The lines are now drawn in the latest installment of our grand experiment in the “laboratories of democracy. ” The deadline for states’ decisions to establish their own health care exchanges passed: Eighteen states and the District of Columbia will do it, seven states will form a “federal-state partnership, and twenty-five states have refused. Time will tell which states have made the right decision.
Yet citizens evaluating the actions of their respective states need to understand that, despite the media’s coverage of this debate, these exchanges aren’t “markets.” Indeed, we’ve already seen ObamaCare change the definition of “tax” and “penalty.” Even before its passage, the debate over this law polluted the definition of the word “access” beyond recognition. Now, it seems “market” is next.
Describing the “exchanges” as markets may sound nice, but it’s deceiving.
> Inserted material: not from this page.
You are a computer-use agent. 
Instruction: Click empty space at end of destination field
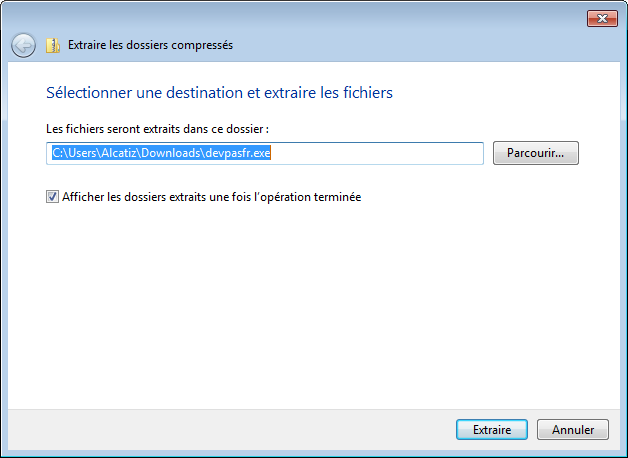400,153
When Americans hear the term “market,” they think of free people seeking to exchange goods or services. No actor or planner “creates” a free market. Markets are supposed to be organic: They develop and evolve under the influence of many variables as people seek to meet the needs of others by exchanging labor or goods.
Government has long elbowed its way into these free exchanges, setting rules and regulations for how buyers and sellers must act. Yet there comes a point when government’s prescriptions are so great, that they distort markets beyond recognition. The actors in the exchange are really just carrying out government’s dictates, not responding to the needs and desires of potential customers at all.
The health care exchanges are meant for exactly such a bureaucratic takeover. Consider that states that establish an exchange will have to monitor what types of plans are bought and sold via the exchanges. While markets should have free entry and exit, states will be telling certain insurance companies that certain plans cannot participate in the so-called “marketplace.” This will shut out (usually smaller and less politically connected) companies from competing, and will limit the choices available to exchange participants. That’s exactly the opposite of a true market.
Government isn’t just perverting the role of the sellers in the market—by having bureaucrats, rather than choosey costumers decide which businesses survive. Government, through the individual mandate, is forcing buyers to enter the market, and requires them to buy a certain product that meets government’s—not their own—standards.
The exchange defenders celebrate that they will give health insurance consumers the opportunity to compare insurance plans side-by-side or “apples-to-apples.” They are right that more information can help consumers make more rational decisions and make a market function more efficiently.
But there’s no need for government intervention in this arena. A private-sector Web site called eHealthInsurance has been doing this—making it easier for consumers to get straight facts about competing insurance providers and plans—for years.
Moreover, Americans should be concerned as government gets into the business of controlling this flow of information. After all, what’s to stop bureaucrats and politicians from more strongly highlighting the benefits of health plans offered by, say, an insurance company who happens to be a political donor? More information is good, but skewed information is not.
Americans should understand that what the “establishing” states (and DC) are actually creating is another layer of bureaucracy to be added to our already regulation-smothered health care system (yes, system, not market). The law really designed statewide exchanges to be two things: a distribution vehicle for tax credits and subsidies, and a collection mechanism for penalties from employers who fail to offer “adequate” and “affordable” health insurance.
The exchanges are a mistake precisely because they are not markets. Analysts have already noted that the law set up different rules for subsidies and different penalty systems for employers based on whether their host state set up an exchange. That’s not how a market works.
Rather than offering free entry and exit, voluntary exchange, perfect information, competition and choice, the exchanges will simply offer more bureaucratic jobs to monitor the redistribution of tax dollars in the health system. And as Americans instinctively know, bureaucracies tend to fail; markets succeed.
That’s why, although this experiment is just beginning, we can hypothesize that the exchanges will fail. The states that complied with the creation of such a mess will be sorry.
Hadley Heath is a senior policy analyst with the Independent Women’s Forum in Washington, D.C. (www.iwf.org).